What needs to be done ->
Please count how many lines of the data include the word "with". Give only that number in reply.
^^^^
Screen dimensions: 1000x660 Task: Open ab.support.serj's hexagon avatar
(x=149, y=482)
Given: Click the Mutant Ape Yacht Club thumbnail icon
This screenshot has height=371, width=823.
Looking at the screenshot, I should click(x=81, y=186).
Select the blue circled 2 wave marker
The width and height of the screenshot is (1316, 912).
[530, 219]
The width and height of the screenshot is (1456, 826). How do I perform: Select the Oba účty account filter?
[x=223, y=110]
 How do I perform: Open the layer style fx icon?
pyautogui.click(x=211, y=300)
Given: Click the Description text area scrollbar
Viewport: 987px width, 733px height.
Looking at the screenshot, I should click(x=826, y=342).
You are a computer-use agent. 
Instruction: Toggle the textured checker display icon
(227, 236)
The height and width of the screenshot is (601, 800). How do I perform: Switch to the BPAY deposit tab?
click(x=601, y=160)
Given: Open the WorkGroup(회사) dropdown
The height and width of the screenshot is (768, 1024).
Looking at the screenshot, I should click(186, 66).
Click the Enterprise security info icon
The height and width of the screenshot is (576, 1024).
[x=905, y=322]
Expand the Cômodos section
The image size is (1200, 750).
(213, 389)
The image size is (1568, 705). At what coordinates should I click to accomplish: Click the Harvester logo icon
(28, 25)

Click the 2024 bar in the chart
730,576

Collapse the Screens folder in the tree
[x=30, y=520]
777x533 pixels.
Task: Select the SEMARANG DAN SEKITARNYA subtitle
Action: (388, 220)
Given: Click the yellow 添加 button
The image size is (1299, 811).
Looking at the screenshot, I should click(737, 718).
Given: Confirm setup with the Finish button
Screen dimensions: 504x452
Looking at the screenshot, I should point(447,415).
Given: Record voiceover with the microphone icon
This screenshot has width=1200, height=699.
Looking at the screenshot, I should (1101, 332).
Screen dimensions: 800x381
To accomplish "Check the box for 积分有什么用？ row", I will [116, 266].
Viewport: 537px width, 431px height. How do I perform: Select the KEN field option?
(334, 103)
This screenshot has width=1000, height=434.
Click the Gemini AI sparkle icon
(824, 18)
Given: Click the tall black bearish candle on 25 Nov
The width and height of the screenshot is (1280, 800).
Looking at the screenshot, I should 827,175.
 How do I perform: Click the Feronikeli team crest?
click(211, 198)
^^^^
Result of this exercise ->
2